Can you set down, exactly as they appear below, the lines from the opening of the material through the one bearing "Task: Click the 25,0 KSa/s sample rate value", minus the pictures?

..........

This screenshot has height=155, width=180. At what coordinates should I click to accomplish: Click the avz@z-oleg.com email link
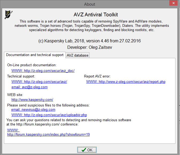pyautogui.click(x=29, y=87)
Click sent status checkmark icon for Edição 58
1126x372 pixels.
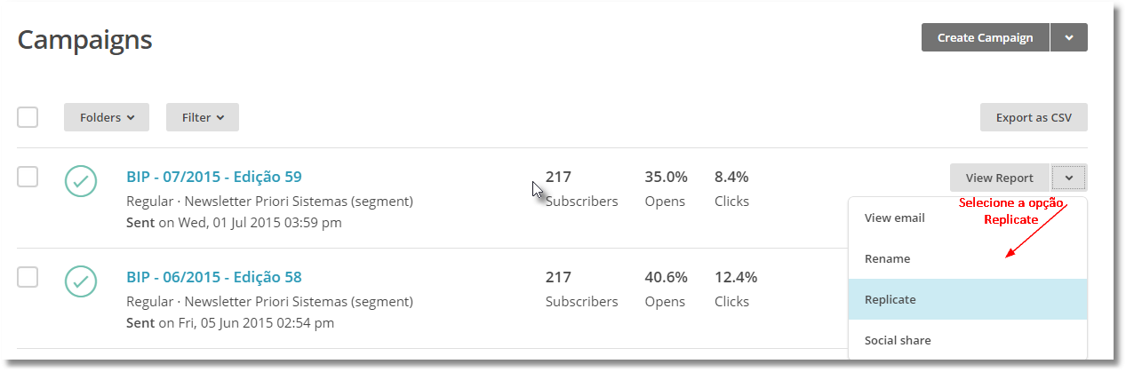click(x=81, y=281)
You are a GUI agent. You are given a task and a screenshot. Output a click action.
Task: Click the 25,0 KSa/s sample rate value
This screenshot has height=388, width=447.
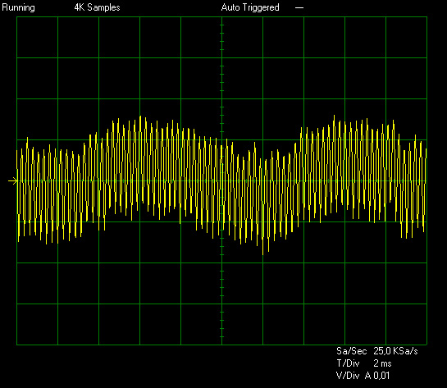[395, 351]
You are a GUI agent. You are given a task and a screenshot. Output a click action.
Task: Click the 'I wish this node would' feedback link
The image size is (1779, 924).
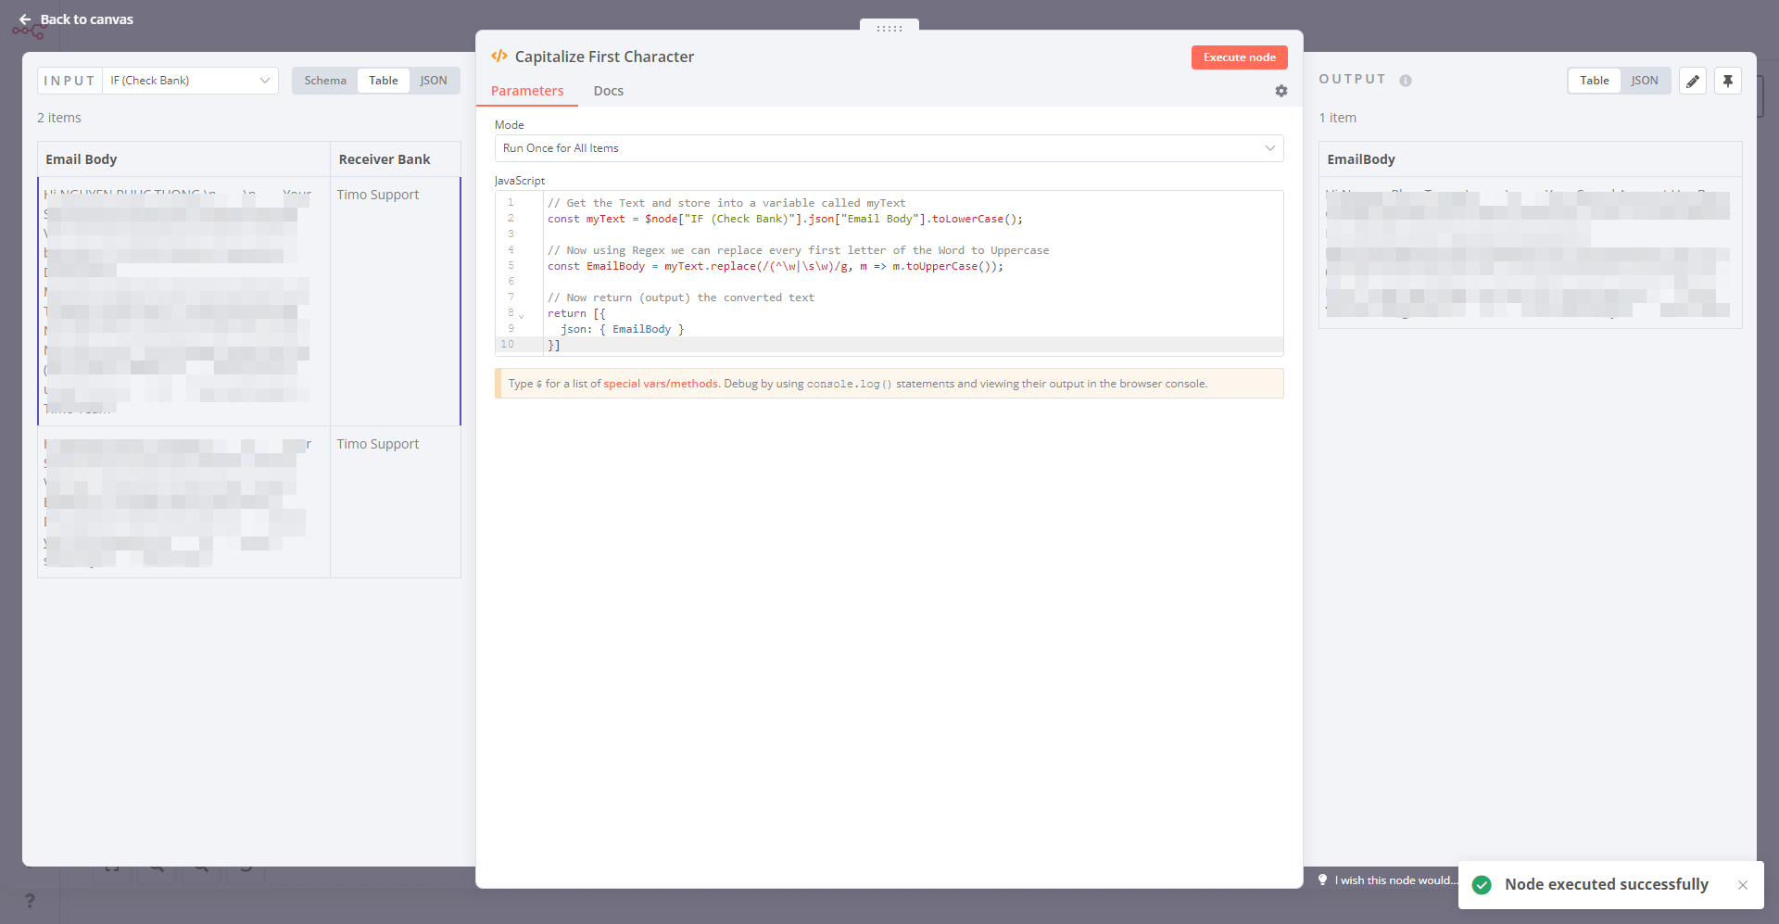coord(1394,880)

..........

_Answer box_.
This screenshot has height=155, width=180. At what coordinates should I click to accomplish: Click the avz@z-oleg.com email link
pyautogui.click(x=29, y=87)
Click sent status checkmark icon for Edição 58
1126x372 pixels.
click(x=81, y=281)
You are a GUI agent. You are given a task and a screenshot. Output a click action.
Task: Click the 25,0 KSa/s sample rate value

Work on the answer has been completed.